Activity: Please give the data again in full, exactly as provided.

Material provided:

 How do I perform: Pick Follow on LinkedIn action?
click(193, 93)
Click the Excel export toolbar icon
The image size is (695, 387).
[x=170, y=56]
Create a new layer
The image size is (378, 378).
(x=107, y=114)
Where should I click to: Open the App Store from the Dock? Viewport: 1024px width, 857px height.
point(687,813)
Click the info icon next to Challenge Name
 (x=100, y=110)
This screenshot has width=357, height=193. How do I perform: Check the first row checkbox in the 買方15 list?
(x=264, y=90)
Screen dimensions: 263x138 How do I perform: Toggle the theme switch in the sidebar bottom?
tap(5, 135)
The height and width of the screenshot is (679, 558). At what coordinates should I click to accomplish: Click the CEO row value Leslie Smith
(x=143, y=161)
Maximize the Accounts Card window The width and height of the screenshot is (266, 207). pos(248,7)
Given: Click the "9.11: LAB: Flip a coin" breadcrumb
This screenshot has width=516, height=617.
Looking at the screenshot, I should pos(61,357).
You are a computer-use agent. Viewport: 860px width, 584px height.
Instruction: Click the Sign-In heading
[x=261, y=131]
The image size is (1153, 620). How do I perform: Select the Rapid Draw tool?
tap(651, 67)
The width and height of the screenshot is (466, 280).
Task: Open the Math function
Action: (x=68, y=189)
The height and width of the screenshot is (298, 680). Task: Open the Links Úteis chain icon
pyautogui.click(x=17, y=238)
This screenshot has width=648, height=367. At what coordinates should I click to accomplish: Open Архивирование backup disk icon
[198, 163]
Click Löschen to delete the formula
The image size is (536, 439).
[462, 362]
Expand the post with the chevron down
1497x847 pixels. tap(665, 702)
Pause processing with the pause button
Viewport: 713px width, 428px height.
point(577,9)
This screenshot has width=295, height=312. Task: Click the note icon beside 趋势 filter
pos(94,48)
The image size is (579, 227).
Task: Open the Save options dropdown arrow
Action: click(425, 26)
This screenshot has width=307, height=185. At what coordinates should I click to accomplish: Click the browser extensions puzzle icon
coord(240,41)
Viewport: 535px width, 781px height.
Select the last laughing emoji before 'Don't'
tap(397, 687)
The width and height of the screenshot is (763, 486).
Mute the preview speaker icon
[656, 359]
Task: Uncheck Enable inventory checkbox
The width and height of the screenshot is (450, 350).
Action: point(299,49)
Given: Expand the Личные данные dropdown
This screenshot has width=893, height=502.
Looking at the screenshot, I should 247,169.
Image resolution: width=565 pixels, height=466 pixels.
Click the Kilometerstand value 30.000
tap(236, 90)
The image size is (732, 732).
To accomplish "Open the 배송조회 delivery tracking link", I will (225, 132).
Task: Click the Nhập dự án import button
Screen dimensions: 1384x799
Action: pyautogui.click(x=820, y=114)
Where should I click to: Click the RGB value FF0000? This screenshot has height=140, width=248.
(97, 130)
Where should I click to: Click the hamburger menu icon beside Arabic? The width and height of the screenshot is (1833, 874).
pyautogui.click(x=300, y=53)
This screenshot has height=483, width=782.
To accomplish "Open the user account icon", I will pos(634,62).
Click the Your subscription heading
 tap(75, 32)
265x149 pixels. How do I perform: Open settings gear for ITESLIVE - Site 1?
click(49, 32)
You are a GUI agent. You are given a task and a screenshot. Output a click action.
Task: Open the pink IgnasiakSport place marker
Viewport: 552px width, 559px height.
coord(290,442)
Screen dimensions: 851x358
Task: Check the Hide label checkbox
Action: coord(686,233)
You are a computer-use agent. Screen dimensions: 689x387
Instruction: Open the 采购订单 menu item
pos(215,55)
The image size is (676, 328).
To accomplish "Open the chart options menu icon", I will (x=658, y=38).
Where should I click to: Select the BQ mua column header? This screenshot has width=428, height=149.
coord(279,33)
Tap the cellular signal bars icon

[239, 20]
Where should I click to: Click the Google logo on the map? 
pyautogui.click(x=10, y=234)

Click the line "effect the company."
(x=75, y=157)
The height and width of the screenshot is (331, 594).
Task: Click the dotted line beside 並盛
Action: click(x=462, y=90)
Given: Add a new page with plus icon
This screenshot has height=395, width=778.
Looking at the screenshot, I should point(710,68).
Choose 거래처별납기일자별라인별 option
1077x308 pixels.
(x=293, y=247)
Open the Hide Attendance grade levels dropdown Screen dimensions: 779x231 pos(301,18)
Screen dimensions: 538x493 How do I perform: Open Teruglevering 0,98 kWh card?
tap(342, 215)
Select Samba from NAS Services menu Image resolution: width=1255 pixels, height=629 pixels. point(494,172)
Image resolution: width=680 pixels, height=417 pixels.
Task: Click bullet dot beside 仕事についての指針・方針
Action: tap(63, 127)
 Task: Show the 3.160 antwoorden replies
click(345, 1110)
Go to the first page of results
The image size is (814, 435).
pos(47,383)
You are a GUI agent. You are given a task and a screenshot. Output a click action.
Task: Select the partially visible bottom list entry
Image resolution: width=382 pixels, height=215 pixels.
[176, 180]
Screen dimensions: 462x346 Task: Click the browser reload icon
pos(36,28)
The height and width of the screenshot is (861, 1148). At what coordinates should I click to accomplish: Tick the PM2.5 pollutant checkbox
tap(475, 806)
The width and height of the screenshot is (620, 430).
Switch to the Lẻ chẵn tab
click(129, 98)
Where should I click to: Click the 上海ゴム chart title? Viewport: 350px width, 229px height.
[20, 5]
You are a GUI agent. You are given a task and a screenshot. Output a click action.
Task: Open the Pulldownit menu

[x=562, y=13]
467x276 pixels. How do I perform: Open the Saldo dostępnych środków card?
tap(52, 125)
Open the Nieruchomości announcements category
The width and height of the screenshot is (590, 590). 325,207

Answer to this problem:
 How do I perform: Pick Follow on LinkedIn action?
click(193, 93)
Click the Excel export toolbar icon
The image size is (695, 387).
[x=170, y=56]
Create a new layer
The image size is (378, 378).
(x=107, y=114)
Where should I click to: Open the App Store from the Dock? Viewport: 1024px width, 857px height.
point(687,813)
Click the info icon next to Challenge Name
 (x=100, y=110)
This screenshot has width=357, height=193. How do I perform: Check the first row checkbox in the 買方15 list?
(x=264, y=90)
Screen dimensions: 263x138 How do I perform: Toggle the theme switch in the sidebar bottom?
tap(5, 135)
The height and width of the screenshot is (679, 558). At what coordinates should I click to accomplish: Click the CEO row value Leslie Smith
(x=143, y=161)
Maximize the Accounts Card window The width and height of the screenshot is (266, 207). pos(248,7)
Given: Click the "9.11: LAB: Flip a coin" breadcrumb
This screenshot has width=516, height=617.
Looking at the screenshot, I should pos(61,357).
You are a computer-use agent. Viewport: 860px width, 584px height.
Instruction: Click the Sign-In heading
[x=261, y=131]
The image size is (1153, 620). How do I perform: Select the Rapid Draw tool?
tap(651, 67)
The width and height of the screenshot is (466, 280).
Task: Open the Math function
Action: (x=68, y=189)
The height and width of the screenshot is (298, 680). Task: Open the Links Úteis chain icon
pyautogui.click(x=17, y=238)
This screenshot has width=648, height=367. At what coordinates should I click to accomplish: Open Архивирование backup disk icon
[198, 163]
Click Löschen to delete the formula
The image size is (536, 439).
[462, 362]
Expand the post with the chevron down
1497x847 pixels. tap(665, 702)
Pause processing with the pause button
Viewport: 713px width, 428px height.
point(577,9)
This screenshot has width=295, height=312. Task: Click the note icon beside 趋势 filter
pos(94,48)
The image size is (579, 227).
Task: Open the Save options dropdown arrow
Action: click(425, 26)
This screenshot has width=307, height=185. At what coordinates should I click to accomplish: Click the browser extensions puzzle icon
coord(240,41)
Viewport: 535px width, 781px height.
Select the last laughing emoji before 'Don't'
tap(397, 687)
The width and height of the screenshot is (763, 486).
Mute the preview speaker icon
[656, 359]
Task: Uncheck Enable inventory checkbox
The width and height of the screenshot is (450, 350).
Action: point(299,49)
Given: Expand the Личные данные dropdown
This screenshot has width=893, height=502.
Looking at the screenshot, I should 247,169.
Image resolution: width=565 pixels, height=466 pixels.
Click the Kilometerstand value 30.000
tap(236, 90)
The image size is (732, 732).
To accomplish "Open the 배송조회 delivery tracking link", I will (225, 132).
Task: Click the Nhập dự án import button
Screen dimensions: 1384x799
Action: pyautogui.click(x=820, y=114)
Where should I click to: Click the RGB value FF0000? This screenshot has height=140, width=248.
(97, 130)
Where should I click to: Click the hamburger menu icon beside Arabic? The width and height of the screenshot is (1833, 874).
pyautogui.click(x=300, y=53)
This screenshot has height=483, width=782.
To accomplish "Open the user account icon", I will pos(634,62).
Click the Your subscription heading
 tap(75, 32)
265x149 pixels. How do I perform: Open settings gear for ITESLIVE - Site 1?
click(49, 32)
You are a GUI agent. You are given a task and a screenshot. Output a click action.
Task: Open the pink IgnasiakSport place marker
Viewport: 552px width, 559px height.
coord(290,442)
Screen dimensions: 851x358
Task: Check the Hide label checkbox
Action: coord(686,233)
You are a computer-use agent. Screen dimensions: 689x387
Instruction: Open the 采购订单 menu item
pos(215,55)
The image size is (676, 328).
To accomplish "Open the chart options menu icon", I will (x=658, y=38).
Where should I click to: Select the BQ mua column header? This screenshot has width=428, height=149.
coord(279,33)
Tap the cellular signal bars icon

[239, 20]
Where should I click to: Click the Google logo on the map? 
pyautogui.click(x=10, y=234)

Click the line "effect the company."
(x=75, y=157)
The height and width of the screenshot is (331, 594).
Task: Click the dotted line beside 並盛
Action: click(x=462, y=90)
Given: Add a new page with plus icon
This screenshot has height=395, width=778.
Looking at the screenshot, I should point(710,68).
Choose 거래처별납기일자별라인별 option
1077x308 pixels.
(x=293, y=247)
Open the Hide Attendance grade levels dropdown Screen dimensions: 779x231 pos(301,18)
Screen dimensions: 538x493 How do I perform: Open Teruglevering 0,98 kWh card?
tap(342, 215)
Select Samba from NAS Services menu Image resolution: width=1255 pixels, height=629 pixels. point(494,172)
Image resolution: width=680 pixels, height=417 pixels.
Task: Click bullet dot beside 仕事についての指針・方針
Action: tap(63, 127)
 Task: Show the 3.160 antwoorden replies
click(345, 1110)
Go to the first page of results
The image size is (814, 435).
pos(47,383)
You are a GUI agent. You are given a task and a screenshot. Output a click action.
Task: Select the partially visible bottom list entry
Image resolution: width=382 pixels, height=215 pixels.
[176, 180]
Screen dimensions: 462x346 Task: Click the browser reload icon
pos(36,28)
The height and width of the screenshot is (861, 1148). At what coordinates should I click to accomplish: Tick the PM2.5 pollutant checkbox
tap(475, 806)
The width and height of the screenshot is (620, 430).
Switch to the Lẻ chẵn tab
click(129, 98)
Where should I click to: Click the 上海ゴム chart title? Viewport: 350px width, 229px height.
[20, 5]
You are a GUI agent. You are given a task and a screenshot. Output a click action.
Task: Open the Pulldownit menu

[x=562, y=13]
467x276 pixels. How do I perform: Open the Saldo dostępnych środków card?
tap(52, 125)
Open the Nieruchomości announcements category
The width and height of the screenshot is (590, 590). 325,207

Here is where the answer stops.